3. Primeiro concerto para piano – Chopin

Este artigo foi publicado no Neue Zeitschrift für Musik em 1836 e incluído no Gesammelte Schriften über Musik und Musiker, tomo I, p. 275, sob o título original: Friedrich Chopin, erstes Concert für Pianoforte mit Begleitung des Orchesters. Werk 11. Zweites Concert von demselben für das Pianoforte mit Orchester. Werk 21. O artigo é assinado pelos pseudónimos de Schumann Florestan e Eusebius e o compositor visado é Frédéric Chopin.

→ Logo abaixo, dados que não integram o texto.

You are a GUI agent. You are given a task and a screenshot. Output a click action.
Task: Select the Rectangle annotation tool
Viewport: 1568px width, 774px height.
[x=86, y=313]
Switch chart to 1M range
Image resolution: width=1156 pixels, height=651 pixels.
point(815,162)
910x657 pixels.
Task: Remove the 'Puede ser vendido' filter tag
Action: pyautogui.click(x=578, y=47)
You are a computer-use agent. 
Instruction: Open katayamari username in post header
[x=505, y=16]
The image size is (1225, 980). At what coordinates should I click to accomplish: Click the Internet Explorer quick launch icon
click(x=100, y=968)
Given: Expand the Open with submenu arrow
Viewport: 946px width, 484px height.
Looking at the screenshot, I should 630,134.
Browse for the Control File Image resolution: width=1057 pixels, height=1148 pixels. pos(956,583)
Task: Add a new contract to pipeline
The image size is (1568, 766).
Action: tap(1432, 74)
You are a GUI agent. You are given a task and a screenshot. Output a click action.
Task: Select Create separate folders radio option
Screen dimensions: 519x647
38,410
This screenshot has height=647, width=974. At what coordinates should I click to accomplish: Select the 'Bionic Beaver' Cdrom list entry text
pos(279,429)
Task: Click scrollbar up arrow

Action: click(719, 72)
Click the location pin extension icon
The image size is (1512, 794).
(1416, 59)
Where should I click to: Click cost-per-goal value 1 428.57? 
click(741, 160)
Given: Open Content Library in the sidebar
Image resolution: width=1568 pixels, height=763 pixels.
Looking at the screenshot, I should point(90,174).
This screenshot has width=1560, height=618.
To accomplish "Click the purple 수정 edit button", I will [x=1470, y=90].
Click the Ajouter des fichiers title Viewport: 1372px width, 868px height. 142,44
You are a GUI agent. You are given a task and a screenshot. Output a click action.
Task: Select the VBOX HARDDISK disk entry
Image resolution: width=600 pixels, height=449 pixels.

Trata-se de um dos textos mais poéticos que Schumann escreveu no qual discute o papel e a relevância que a crítica musical pode ter para a música. Sob os pseudónimos de Florestan e Eusebius, Schumann apresenta duas perspetivas bastante divergentes num estilo literário também diferente e que é paradigmático da personalidade e registo literários diferentes de cada desses pseudónimos. A simples leitura deste texto permite supor os traços de personalidade de cada um.

 

Tradução:

            Primeiro concerto para piano com acompanhamento de orquestra. Opus 11.     Segundo concerto para piano com orquestra. Opus 21.

            1. [Florestan]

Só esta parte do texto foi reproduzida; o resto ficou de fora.